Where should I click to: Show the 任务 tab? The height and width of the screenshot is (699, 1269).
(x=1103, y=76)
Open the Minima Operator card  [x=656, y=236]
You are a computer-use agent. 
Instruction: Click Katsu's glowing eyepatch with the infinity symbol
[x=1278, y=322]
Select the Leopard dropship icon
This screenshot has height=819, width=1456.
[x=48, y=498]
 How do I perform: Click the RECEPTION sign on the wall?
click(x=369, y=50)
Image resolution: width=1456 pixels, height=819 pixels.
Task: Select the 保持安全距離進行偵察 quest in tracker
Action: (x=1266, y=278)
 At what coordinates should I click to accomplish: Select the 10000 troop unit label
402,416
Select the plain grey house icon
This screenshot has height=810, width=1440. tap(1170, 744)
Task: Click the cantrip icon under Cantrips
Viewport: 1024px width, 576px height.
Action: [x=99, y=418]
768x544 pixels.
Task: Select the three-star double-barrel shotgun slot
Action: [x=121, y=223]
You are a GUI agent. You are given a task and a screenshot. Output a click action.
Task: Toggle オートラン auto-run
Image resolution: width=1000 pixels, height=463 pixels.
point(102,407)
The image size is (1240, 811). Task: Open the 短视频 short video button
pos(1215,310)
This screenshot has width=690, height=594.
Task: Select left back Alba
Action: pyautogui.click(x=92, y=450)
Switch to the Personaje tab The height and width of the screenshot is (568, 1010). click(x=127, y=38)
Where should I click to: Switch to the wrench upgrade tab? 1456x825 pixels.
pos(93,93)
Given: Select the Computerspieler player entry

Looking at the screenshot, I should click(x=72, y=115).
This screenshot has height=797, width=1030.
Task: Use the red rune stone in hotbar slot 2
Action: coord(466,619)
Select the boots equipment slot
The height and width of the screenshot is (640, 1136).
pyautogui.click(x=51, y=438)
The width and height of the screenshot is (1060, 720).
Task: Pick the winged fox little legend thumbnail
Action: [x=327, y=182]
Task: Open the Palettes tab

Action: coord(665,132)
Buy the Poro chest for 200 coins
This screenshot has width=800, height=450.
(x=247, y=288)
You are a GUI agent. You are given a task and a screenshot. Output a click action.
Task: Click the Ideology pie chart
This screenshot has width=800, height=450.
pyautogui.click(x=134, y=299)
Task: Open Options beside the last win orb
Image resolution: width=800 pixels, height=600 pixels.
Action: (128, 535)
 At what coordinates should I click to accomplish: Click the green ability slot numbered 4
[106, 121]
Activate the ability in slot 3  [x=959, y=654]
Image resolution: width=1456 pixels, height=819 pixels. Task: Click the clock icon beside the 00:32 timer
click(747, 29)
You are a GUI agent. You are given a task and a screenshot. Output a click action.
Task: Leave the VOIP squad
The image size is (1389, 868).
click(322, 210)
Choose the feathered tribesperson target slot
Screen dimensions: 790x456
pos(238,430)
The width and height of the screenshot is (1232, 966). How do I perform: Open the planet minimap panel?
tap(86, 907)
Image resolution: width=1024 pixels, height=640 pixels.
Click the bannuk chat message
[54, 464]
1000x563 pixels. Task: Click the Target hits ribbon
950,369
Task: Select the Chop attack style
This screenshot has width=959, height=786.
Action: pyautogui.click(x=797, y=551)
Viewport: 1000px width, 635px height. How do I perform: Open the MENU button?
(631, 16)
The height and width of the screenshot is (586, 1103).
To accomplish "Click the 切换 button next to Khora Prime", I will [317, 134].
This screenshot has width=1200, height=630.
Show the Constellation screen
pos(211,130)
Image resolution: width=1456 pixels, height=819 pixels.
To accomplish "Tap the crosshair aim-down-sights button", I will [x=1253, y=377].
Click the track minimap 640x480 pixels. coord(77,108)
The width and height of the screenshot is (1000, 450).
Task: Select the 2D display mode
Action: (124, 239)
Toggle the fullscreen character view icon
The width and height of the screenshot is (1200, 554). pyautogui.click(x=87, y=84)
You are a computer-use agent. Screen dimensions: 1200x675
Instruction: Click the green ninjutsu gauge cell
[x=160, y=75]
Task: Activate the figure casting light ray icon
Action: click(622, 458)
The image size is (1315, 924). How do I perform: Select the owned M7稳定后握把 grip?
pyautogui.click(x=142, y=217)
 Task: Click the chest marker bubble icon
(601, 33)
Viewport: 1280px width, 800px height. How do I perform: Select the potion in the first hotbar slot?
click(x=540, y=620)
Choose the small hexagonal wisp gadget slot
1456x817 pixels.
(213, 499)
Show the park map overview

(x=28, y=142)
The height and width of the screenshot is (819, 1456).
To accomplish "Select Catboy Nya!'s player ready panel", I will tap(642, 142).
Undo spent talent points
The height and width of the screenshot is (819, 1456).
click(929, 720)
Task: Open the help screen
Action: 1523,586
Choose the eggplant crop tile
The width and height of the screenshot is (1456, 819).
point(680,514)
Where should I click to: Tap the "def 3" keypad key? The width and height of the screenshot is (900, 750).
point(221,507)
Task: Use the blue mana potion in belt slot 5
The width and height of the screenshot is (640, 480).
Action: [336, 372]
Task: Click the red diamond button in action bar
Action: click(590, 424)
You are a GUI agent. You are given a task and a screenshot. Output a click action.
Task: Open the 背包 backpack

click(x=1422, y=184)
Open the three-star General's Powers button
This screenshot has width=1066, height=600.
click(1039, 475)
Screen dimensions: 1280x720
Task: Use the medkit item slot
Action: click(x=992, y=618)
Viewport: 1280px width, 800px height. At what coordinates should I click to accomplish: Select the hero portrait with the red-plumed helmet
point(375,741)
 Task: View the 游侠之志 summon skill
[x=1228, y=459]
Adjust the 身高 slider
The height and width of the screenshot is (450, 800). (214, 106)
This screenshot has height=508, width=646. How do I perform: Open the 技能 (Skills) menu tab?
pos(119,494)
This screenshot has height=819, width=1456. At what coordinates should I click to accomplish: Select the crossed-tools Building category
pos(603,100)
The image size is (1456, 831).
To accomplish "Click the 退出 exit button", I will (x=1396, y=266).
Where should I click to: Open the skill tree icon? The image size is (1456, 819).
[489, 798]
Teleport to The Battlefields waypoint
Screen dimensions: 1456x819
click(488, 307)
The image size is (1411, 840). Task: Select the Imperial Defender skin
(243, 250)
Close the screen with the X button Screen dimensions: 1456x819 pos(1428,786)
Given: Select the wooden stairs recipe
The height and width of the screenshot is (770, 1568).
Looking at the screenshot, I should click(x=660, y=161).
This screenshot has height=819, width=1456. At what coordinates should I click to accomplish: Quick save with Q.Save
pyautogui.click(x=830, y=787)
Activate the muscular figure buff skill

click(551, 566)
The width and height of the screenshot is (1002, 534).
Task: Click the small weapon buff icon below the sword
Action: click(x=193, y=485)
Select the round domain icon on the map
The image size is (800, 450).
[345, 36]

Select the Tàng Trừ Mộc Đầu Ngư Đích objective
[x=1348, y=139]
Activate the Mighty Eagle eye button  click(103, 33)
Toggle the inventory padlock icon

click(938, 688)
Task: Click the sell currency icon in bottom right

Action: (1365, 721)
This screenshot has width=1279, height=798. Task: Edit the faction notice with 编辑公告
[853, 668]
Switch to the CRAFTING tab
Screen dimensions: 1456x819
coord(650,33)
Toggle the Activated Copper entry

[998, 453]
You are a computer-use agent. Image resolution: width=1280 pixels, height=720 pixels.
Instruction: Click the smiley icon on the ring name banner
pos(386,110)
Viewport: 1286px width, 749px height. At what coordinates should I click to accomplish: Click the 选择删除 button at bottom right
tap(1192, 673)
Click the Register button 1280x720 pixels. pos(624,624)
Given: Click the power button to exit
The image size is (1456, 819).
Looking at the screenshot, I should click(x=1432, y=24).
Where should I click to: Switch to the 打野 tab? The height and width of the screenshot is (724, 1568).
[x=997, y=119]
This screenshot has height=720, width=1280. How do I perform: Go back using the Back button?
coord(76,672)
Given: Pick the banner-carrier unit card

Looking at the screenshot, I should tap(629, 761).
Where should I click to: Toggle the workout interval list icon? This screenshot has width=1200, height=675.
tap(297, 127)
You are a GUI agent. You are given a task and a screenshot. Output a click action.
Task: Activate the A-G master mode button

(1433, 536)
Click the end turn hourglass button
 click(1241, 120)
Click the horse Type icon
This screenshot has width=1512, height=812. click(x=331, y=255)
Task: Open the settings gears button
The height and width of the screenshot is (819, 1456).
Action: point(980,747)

= Challenge =
Please recast the lines from the one containing "Task: Click the cantrip icon under Cantrips" through the one containing "click(747, 29)", inclusive, as a JSON list of strings with one string per line, leaving out blank lines.

= Written solution =
[
  "Task: Click the cantrip icon under Cantrips",
  "Viewport: 1024px width, 576px height.",
  "Action: [x=99, y=418]",
  "768x544 pixels.",
  "Task: Select the three-star double-barrel shotgun slot",
  "Action: [x=121, y=223]",
  "You are a GUI agent. You are given a task and a screenshot. Output a click action.",
  "Task: Toggle オートラン auto-run",
  "Image resolution: width=1000 pixels, height=463 pixels.",
  "point(102,407)",
  "The image size is (1240, 811). Task: Open the 短视频 short video button",
  "pos(1215,310)",
  "This screenshot has width=690, height=594.",
  "Task: Select left back Alba",
  "Action: pyautogui.click(x=92, y=450)",
  "Switch to the Personaje tab The height and width of the screenshot is (568, 1010). click(x=127, y=38)",
  "Where should I click to: Switch to the wrench upgrade tab? 1456x825 pixels.",
  "pos(93,93)",
  "Given: Select the Computerspieler player entry",
  "Looking at the screenshot, I should click(x=72, y=115).",
  "This screenshot has height=797, width=1030.",
  "Task: Use the red rune stone in hotbar slot 2",
  "Action: coord(466,619)",
  "Select the boots equipment slot",
  "The height and width of the screenshot is (640, 1136).",
  "pyautogui.click(x=51, y=438)",
  "The width and height of the screenshot is (1060, 720).",
  "Task: Pick the winged fox little legend thumbnail",
  "Action: [x=327, y=182]",
  "Task: Open the Palettes tab",
  "Action: coord(665,132)",
  "Buy the Poro chest for 200 coins",
  "This screenshot has width=800, height=450.",
  "(x=247, y=288)",
  "You are a GUI agent. You are given a task and a screenshot. Output a click action.",
  "Task: Click the Ideology pie chart",
  "This screenshot has width=800, height=450.",
  "pyautogui.click(x=134, y=299)",
  "Task: Open Options beside the last win orb",
  "Image resolution: width=800 pixels, height=600 pixels.",
  "Action: (128, 535)",
  " At what coordinates should I click to accomplish: Click the green ability slot numbered 4",
  "[106, 121]",
  "Activate the ability in slot 3  [x=959, y=654]",
  "Image resolution: width=1456 pixels, height=819 pixels. Task: Click the clock icon beside the 00:32 timer",
  "click(747, 29)"
]